Certaines coalitions d’ONG alertent notamment sur le risque de voir les gouvernements perdre le contrôle de secteurs clés comme la santé publique ou les ressources naturelles en échange de financements à court terme.

Pour les détracteurs de cette stratégie, Washington ne cherche plus à construire un partenariat équilibré avec l’Afrique, mais à maximiser ses intérêts dans un contexte mondial de rivalités géopolitiques accrues.

Malgré cette offensive diplomatique, plusieurs experts estiment que les États-Unis peinent encore à renforcer durablement leur influence sur le continent. L’Afrique attire désormais de nombreuses puissances étrangères, parmi lesquelles la Chine, la Russie, la Turquie ou encore les pays du Golfe, qui multiplient eux aussi les investissements et partenariats.

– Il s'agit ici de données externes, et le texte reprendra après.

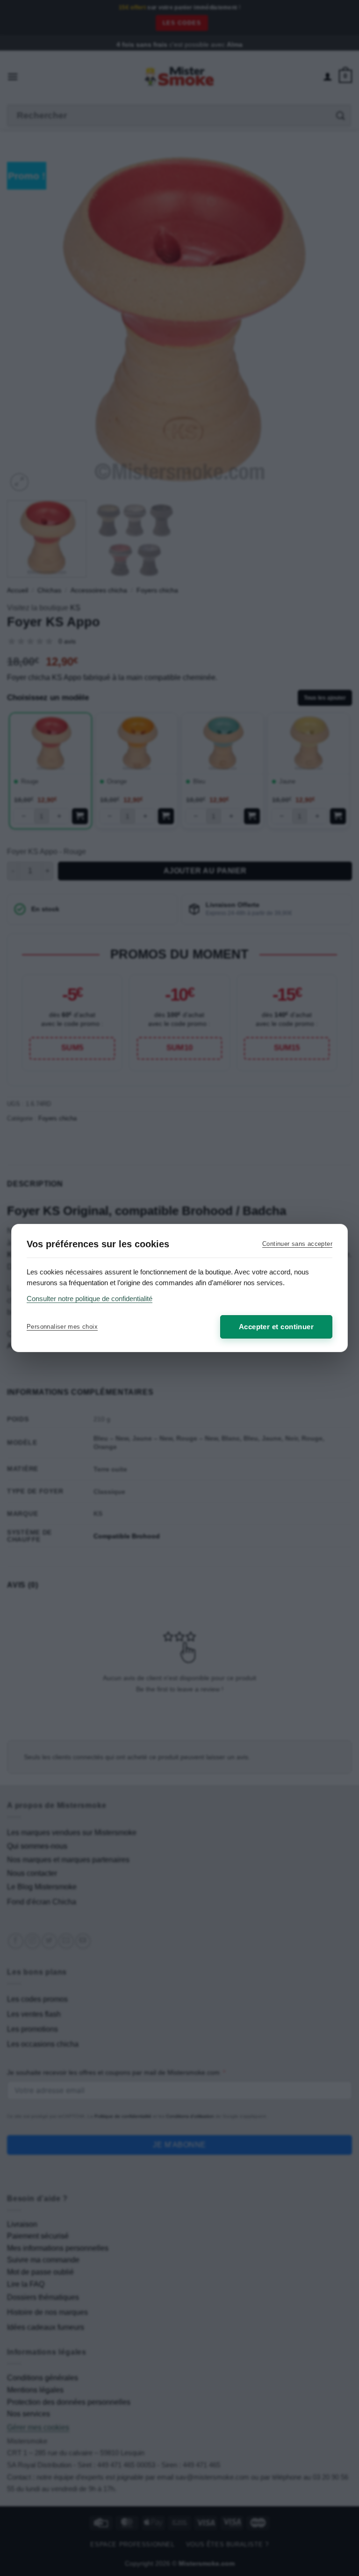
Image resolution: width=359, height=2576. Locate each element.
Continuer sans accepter (297, 1243)
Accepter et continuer (276, 1327)
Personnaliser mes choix (62, 1326)
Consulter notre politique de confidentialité (89, 1299)
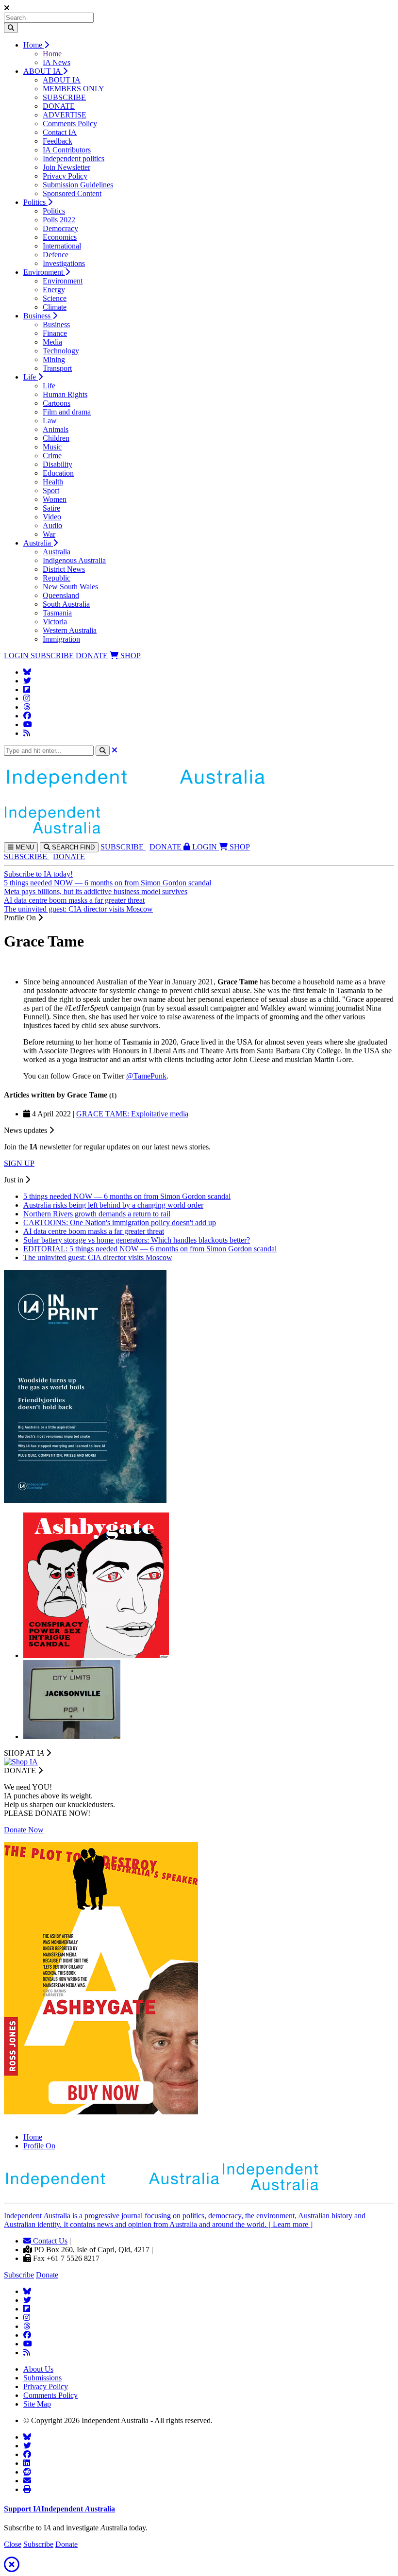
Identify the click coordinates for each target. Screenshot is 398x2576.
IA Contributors (67, 150)
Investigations (64, 263)
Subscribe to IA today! (38, 874)
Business (37, 316)
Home (33, 45)
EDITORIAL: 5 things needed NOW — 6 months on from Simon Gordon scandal (150, 1249)
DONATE (59, 106)
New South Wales (70, 586)
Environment (44, 272)
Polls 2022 (59, 220)
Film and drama (67, 412)
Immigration (61, 639)
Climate (54, 307)
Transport (57, 368)
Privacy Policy (65, 176)
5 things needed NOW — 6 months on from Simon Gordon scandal (107, 883)
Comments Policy (70, 123)
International (62, 246)
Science (54, 298)
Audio (52, 525)
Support (59, 2509)
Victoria (55, 621)
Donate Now (24, 1830)
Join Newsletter (66, 167)
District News (64, 569)
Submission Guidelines (78, 185)
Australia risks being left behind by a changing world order (113, 1205)
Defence (55, 254)
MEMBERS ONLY (73, 88)
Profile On (39, 2146)
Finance (55, 333)
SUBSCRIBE (64, 97)
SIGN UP (19, 1163)
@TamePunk (146, 1076)
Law (50, 420)
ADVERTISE (64, 115)
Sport (51, 490)
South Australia (66, 604)
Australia (38, 543)
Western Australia (70, 630)
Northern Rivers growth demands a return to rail (96, 1214)
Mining (54, 359)
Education (58, 473)
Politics (35, 202)
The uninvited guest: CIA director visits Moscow (78, 909)
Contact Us (49, 2241)
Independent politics (73, 158)
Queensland (61, 595)
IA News (56, 62)
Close (12, 2544)
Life (30, 377)
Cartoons (56, 403)
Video (52, 517)
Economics (60, 237)
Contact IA (60, 132)
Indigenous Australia (74, 560)
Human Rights (65, 394)
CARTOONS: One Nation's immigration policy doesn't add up (119, 1222)
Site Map (37, 2404)
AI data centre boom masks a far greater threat (74, 900)
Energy (54, 289)
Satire (51, 508)
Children (56, 438)
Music (52, 447)
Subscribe (19, 2275)
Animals (55, 429)
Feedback (57, 141)
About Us (38, 2369)
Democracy (60, 228)
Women (54, 499)
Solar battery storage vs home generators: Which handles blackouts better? (136, 1240)
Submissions (42, 2378)
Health (53, 482)
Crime (52, 455)
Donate (47, 2275)
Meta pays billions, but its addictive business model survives (95, 891)
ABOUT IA (43, 71)
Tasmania (57, 613)
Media (52, 342)
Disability (57, 464)
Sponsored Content (72, 193)
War (49, 534)
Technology (61, 351)
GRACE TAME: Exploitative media (132, 1114)
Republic (56, 578)
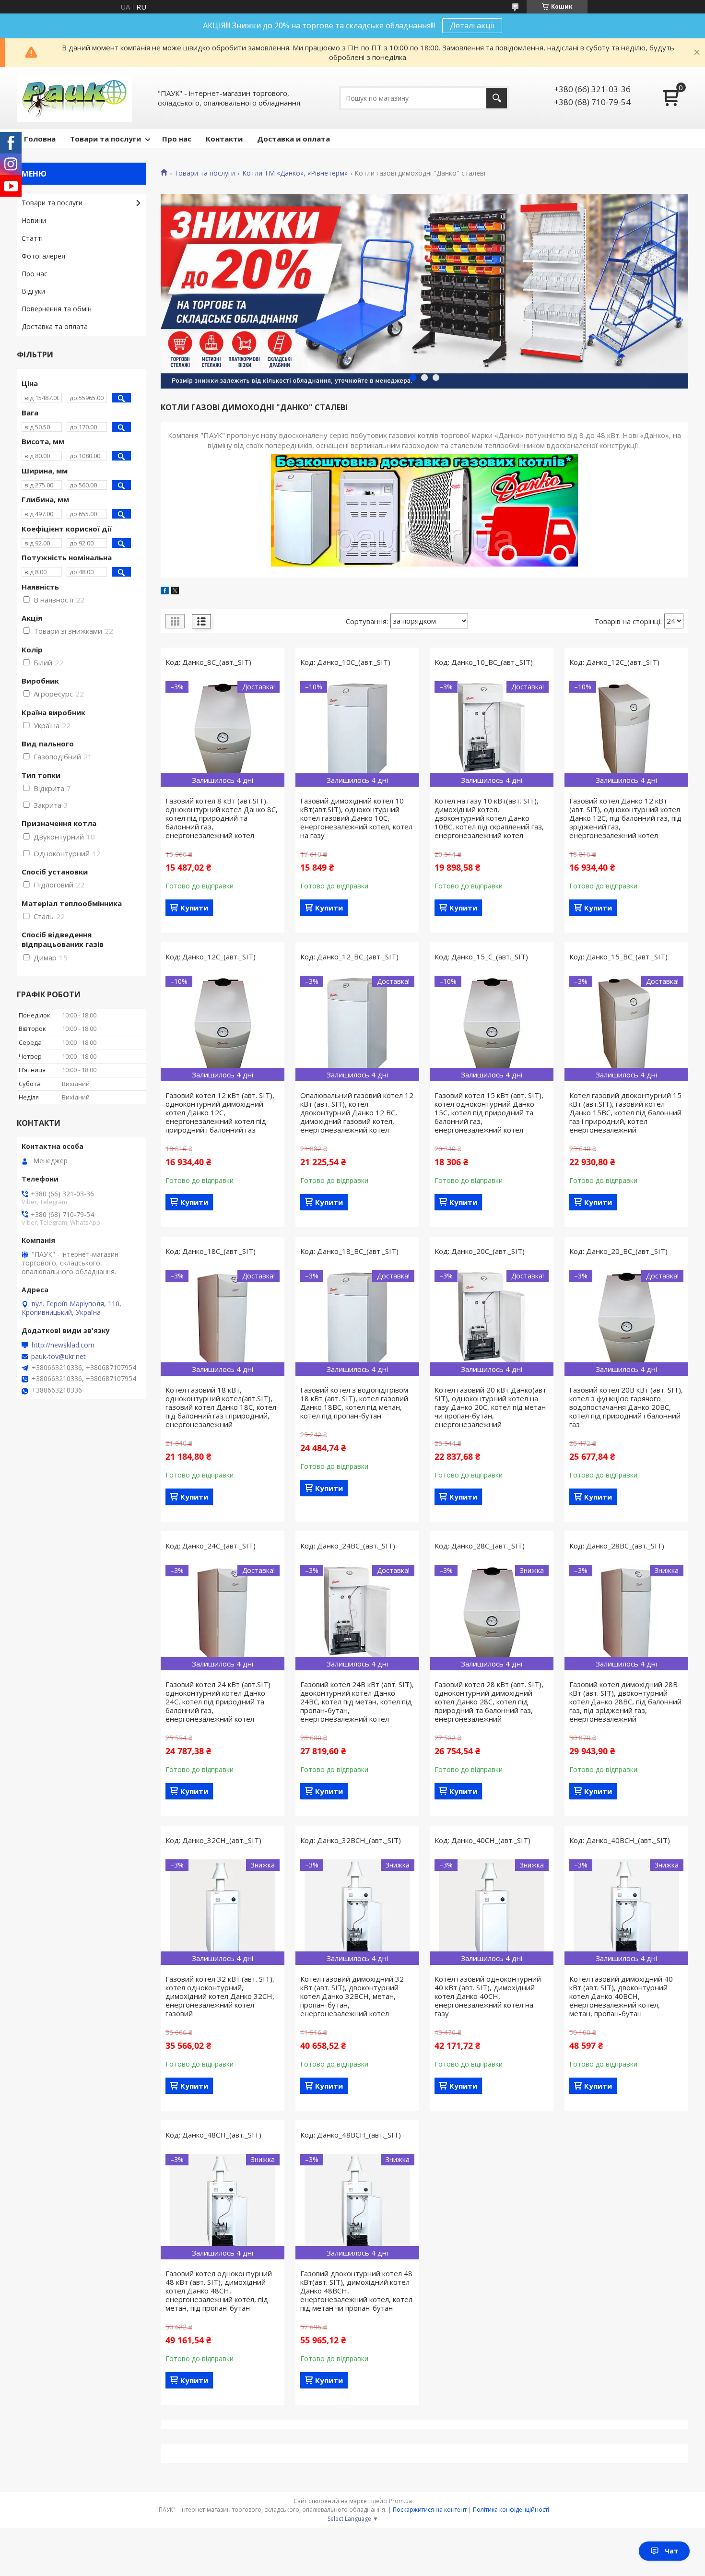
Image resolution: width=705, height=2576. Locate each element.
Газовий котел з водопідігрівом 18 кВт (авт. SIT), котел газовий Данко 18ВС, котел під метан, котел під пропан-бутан (354, 1402)
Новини (34, 220)
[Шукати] (496, 98)
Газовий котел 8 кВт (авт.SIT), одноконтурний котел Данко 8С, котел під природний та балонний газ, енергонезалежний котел (221, 817)
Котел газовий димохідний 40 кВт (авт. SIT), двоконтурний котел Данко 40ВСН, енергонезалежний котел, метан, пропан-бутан (621, 1996)
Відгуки (33, 290)
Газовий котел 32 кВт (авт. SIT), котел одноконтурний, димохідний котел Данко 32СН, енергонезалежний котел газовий (219, 1996)
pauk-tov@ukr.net (58, 1356)
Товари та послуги (105, 138)
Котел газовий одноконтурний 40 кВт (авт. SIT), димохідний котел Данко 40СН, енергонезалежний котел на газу (488, 1996)
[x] (175, 591)
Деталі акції (472, 25)
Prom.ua (400, 2501)
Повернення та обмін (57, 308)
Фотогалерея (43, 255)
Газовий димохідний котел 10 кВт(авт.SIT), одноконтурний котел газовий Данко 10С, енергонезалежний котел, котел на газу (356, 817)
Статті (32, 238)
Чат (671, 2550)
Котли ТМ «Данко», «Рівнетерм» (295, 173)
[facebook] (165, 591)
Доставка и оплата (293, 138)
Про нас (176, 138)
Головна (40, 138)
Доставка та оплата (55, 326)
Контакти (224, 138)
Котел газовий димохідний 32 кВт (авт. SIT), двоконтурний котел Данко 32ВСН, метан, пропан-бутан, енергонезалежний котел (352, 1996)
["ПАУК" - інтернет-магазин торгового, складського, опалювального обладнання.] (74, 98)
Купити (194, 907)
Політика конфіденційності (511, 2509)
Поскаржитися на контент (430, 2509)
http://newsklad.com (63, 1345)
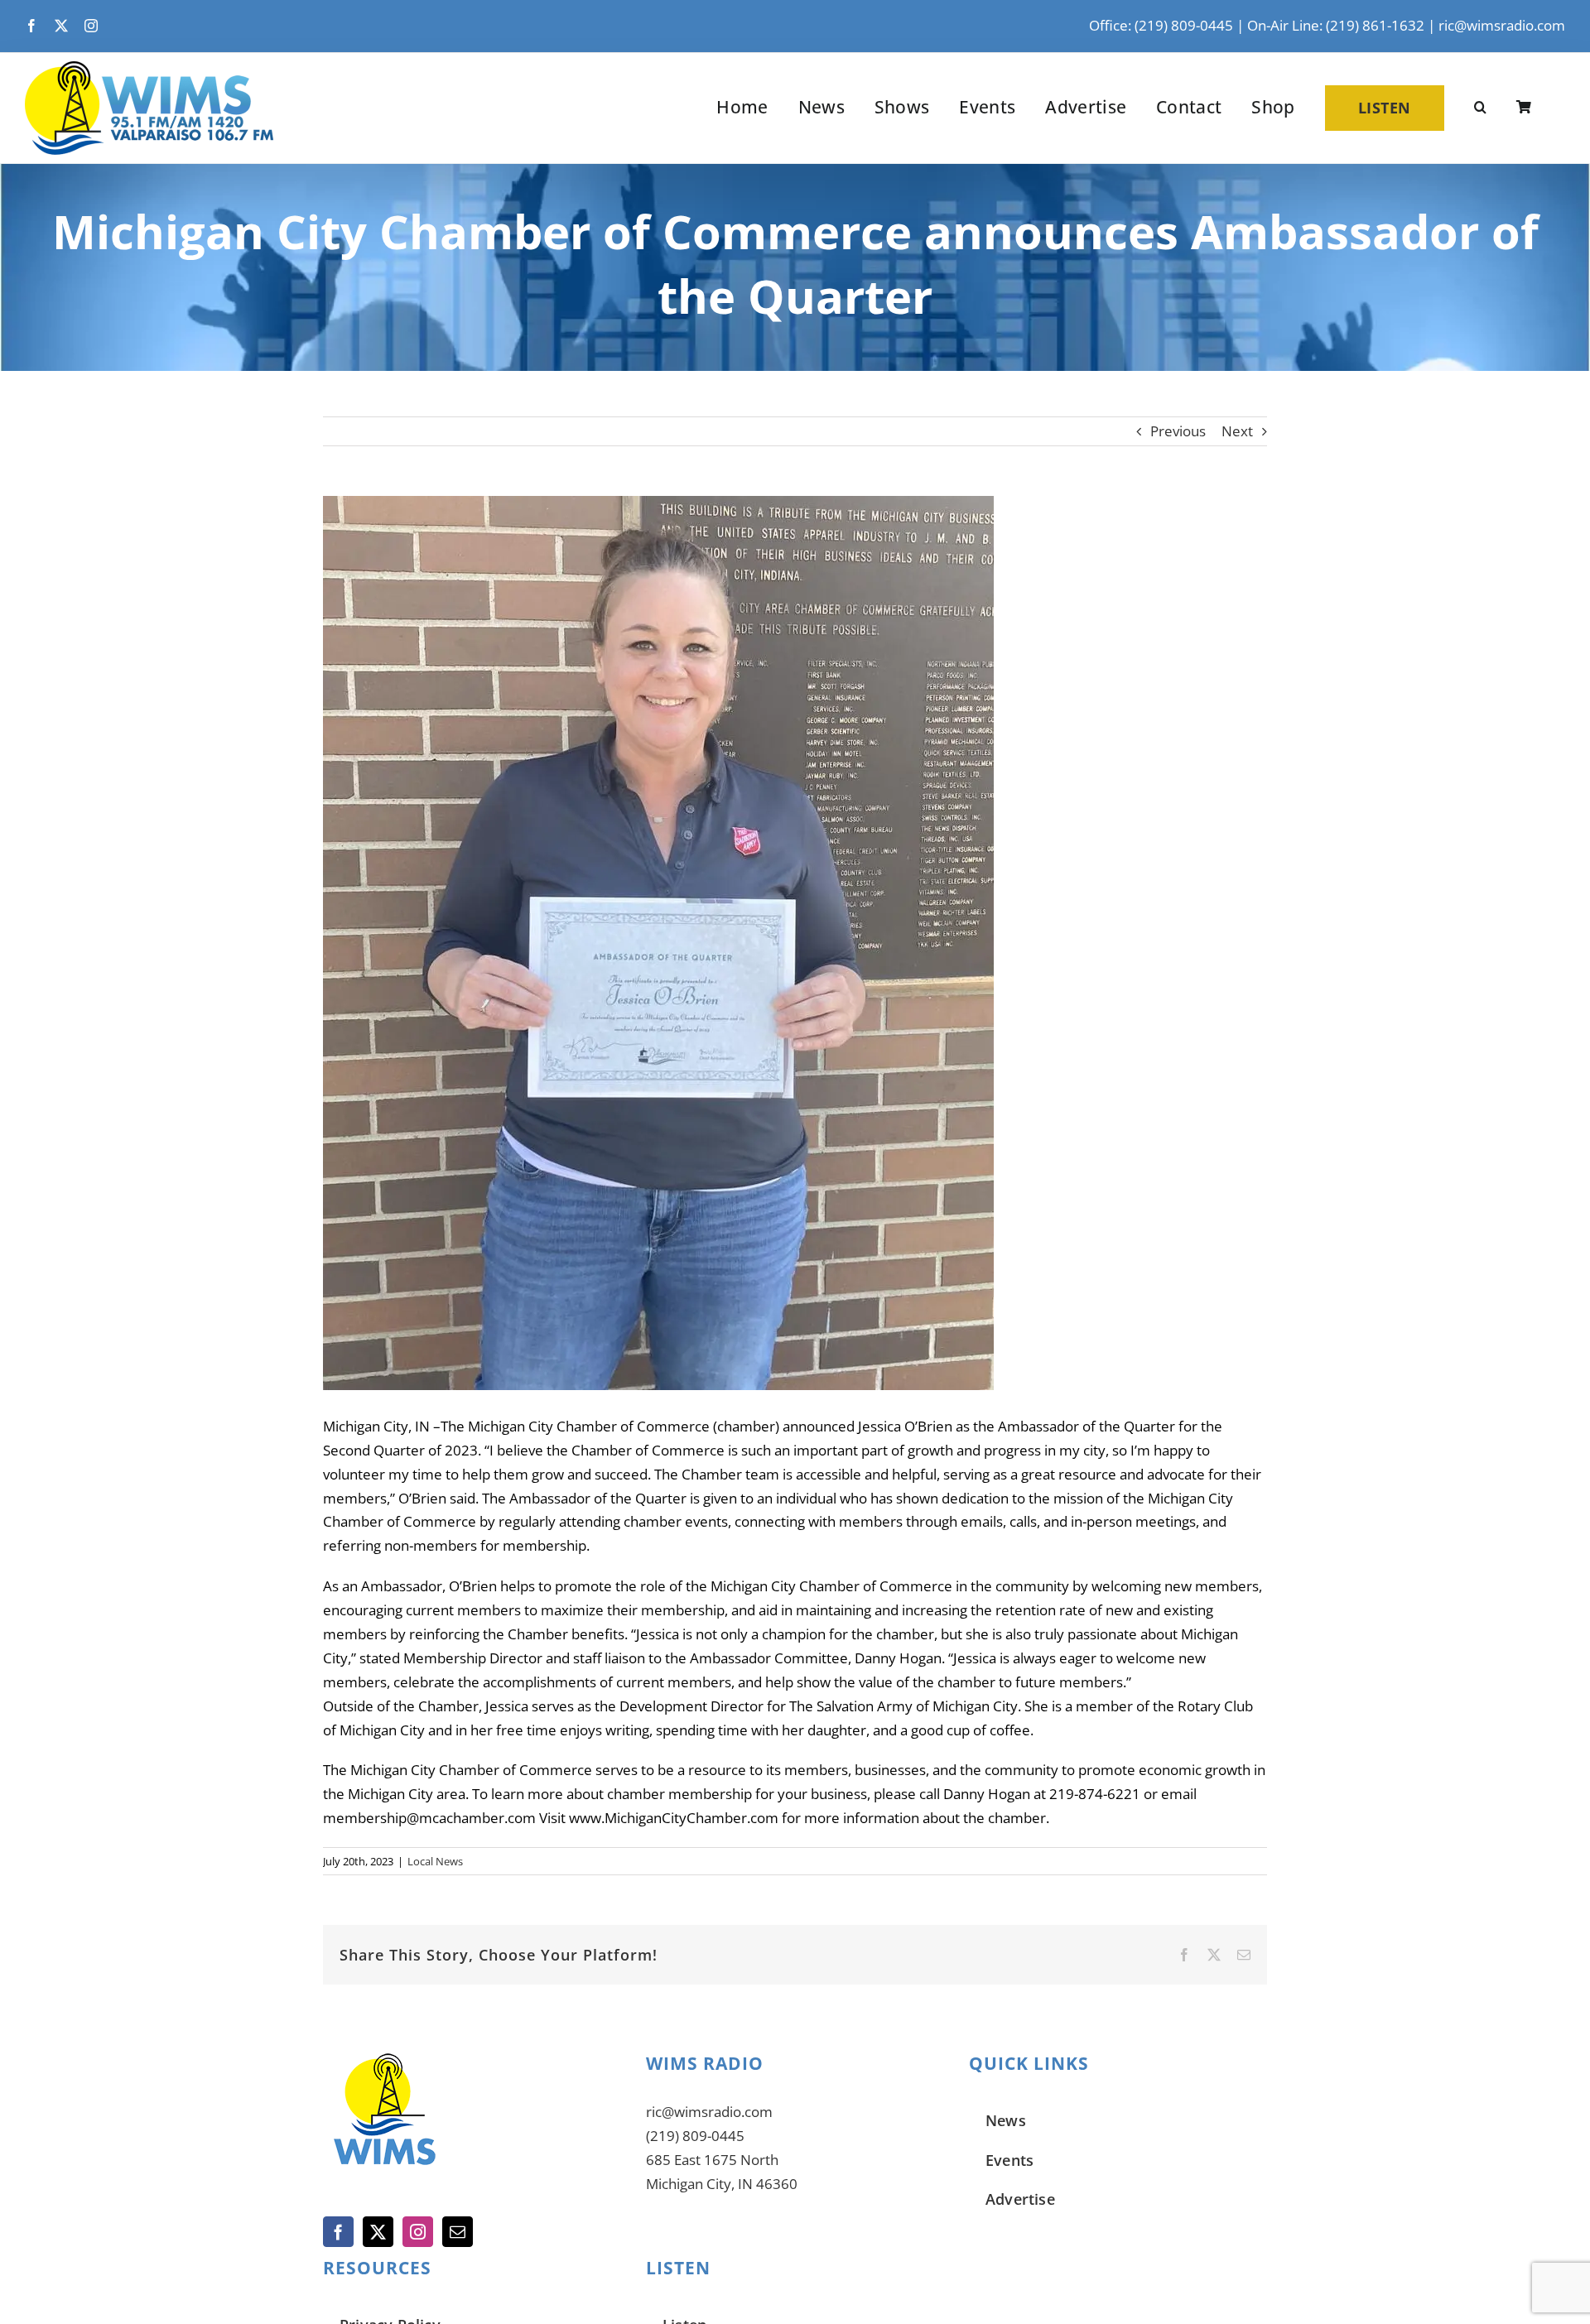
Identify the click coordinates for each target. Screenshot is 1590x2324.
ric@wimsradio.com (1501, 25)
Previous (1178, 430)
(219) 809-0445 (695, 2135)
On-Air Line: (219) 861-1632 (1335, 25)
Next (1237, 430)
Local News (435, 1861)
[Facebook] (338, 2231)
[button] (1480, 107)
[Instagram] (417, 2231)
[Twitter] (378, 2231)
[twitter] (61, 25)
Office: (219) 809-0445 (1161, 25)
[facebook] (31, 25)
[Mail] (457, 2231)
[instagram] (91, 25)
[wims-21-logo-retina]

Dans ce contexte, la stratégie américaine pourrait montrer rapidement ses limites. En privilégiant des accords perçus comme très favorables à Washington, les États-Unis prennent le risque de susciter de la méfiance et de pousser certains pays africains à se tourner vers d’autres partenaires jugés moins intrusifs.

Si Donald Trump entend faire de l’Afrique un terrain d’expansion de sa doctrine «America First», rien ne garantit pour autant que cette politique permettra à Washington de reprendre durablement l’avantage dans la bataille d’influence qui se joue aujourd’hui sur le continent.